Erwan Charpy is relishing the chance to re-establish his traditional dominance of Jebel Ali racetrack's biggest races this season. The Frenchman has been master of the Green Stables at Nad al Sheba for 16 years and has always claimed his fair share of winners on the dirt at Dubai's oldest track - especially when it comes to the high-profile Jebel Ali Stakes.
Charpy has won it twice in the past three years, in 2006 and 2008, and is aiming for victory this time around with Rampallion, who also came home first in 2008. It will be a tough ask as the horse, a son of Daylami and owned by Sheikh Ahmed bin Mohammed, has had little racing recently and a tilt at the Jebel Ali Stakes may turn out to be his only outing at the track. "The plan is to have another go at the Jebel Ali Stakes," said Charpy as he watched Rampallion trot round Green Stables' dirt warm-up track.
"Rampallion is a very nice horse and I have a lot of respect for him, but he doesn't have much racing in him so we manage his season carefully," added the trainer, who was UAE champion in the 2000/2001 season and is a consistent top-five finisher. "He may only race once in fact. The race has been moved from December to January this year, so that changes how we will prepare him; we will keep an eye on him."
After winning the listed Jebel Ali Mile by a short head with Sheikh Hamdan bin Mohammed's Golden Arrow under O'Shea last season, Charpy would love to capture the third major Jebel Ali race, the Jebel Ali Sprint, this time. Like many Nad al Sheba-based trainers, Charpy is adjusting his early-season plan to work in the unknown factor of the new training track at the site. The Tapeta surface, installed after Dubai World Cup-day last season, is the same as the one which has been laid at the under-construction Meydan facility. It is used daily for morning work and trainers are still deciding how to train on it.
"I'm in no rush to get them going too early this season," Charpy had warned before the season began. With his team of assistant trainer Patrick Baker and head man Justin Currant, Charpy oversees the progress of 72 Green Stables runners. "The new track is very different to the dirt that was there before and it is making me more conservative in my preparation. It's heavier and we'll need to take our time with it."
The caution is apparent as the early season unfolds. With the Tapeta-based horses going into fast work later, the first three Jebel Ali meets of the season have produced the best results for those who prepare their horses on dirt. Doug Watson's string seems all but untouchable at the moment. He and Rashid Bouresly are both stationed at Al Quoz while Dhruba Selvaratnam, who is also enjoying early success, is based at the Jebel Ali track and Rod Simpson trains on dirt just outside Abu Dhabi.
It is normal that horses progress at different rates and Charpy makes allowances for varying fitness levels. As they circled before leaving the yard for the track, the trainer picked out a few who are to trot or hack only, and others who will get faster work. "They just come on at different speeds," he says. "I have some horses I can use as markers.
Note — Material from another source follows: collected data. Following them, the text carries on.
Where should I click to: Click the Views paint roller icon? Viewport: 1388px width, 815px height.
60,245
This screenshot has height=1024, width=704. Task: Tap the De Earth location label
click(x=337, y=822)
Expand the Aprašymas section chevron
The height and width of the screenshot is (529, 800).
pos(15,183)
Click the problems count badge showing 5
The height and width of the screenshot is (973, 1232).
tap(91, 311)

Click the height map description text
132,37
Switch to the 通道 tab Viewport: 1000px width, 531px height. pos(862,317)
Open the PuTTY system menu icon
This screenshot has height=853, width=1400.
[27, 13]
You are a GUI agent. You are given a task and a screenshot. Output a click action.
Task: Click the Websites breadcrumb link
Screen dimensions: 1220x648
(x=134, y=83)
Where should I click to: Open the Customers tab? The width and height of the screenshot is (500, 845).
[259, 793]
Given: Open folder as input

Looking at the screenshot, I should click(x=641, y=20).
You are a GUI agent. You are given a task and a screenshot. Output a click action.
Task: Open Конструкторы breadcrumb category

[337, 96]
I know they progress quickly or slowly and I can gauge how the others are doing in comparison."
Many of Charpy's stars from previous seasons were in evidence at morning work as well as new additions. Singing Poet was there and will be campaigned this season, Sheikh Mansour bin Mohammed's double National Day Cup-winner, Emirates Gold, looked as good as ever and will probably attempt to dominate the race again this year while the President's Cup-winner, Grantley Adams, owned by Sheikh Saeed bin Mohammed, will also be targeted at December's Listed races.
Rosberg, Charpy's fifth-placed runner in the Group Two Godolphin Mile on Dubai World Cup day, is now in the US with new owners. Coming the other way, though, are three two-year-olds to add to two others from England that have been sent to Charpy from the Breeze-up Sales by Sheikha Maitha bint Mohammed. "I have older horses in the stable and they are very good horses, but it's nice to have youngsters as well," says Charpy.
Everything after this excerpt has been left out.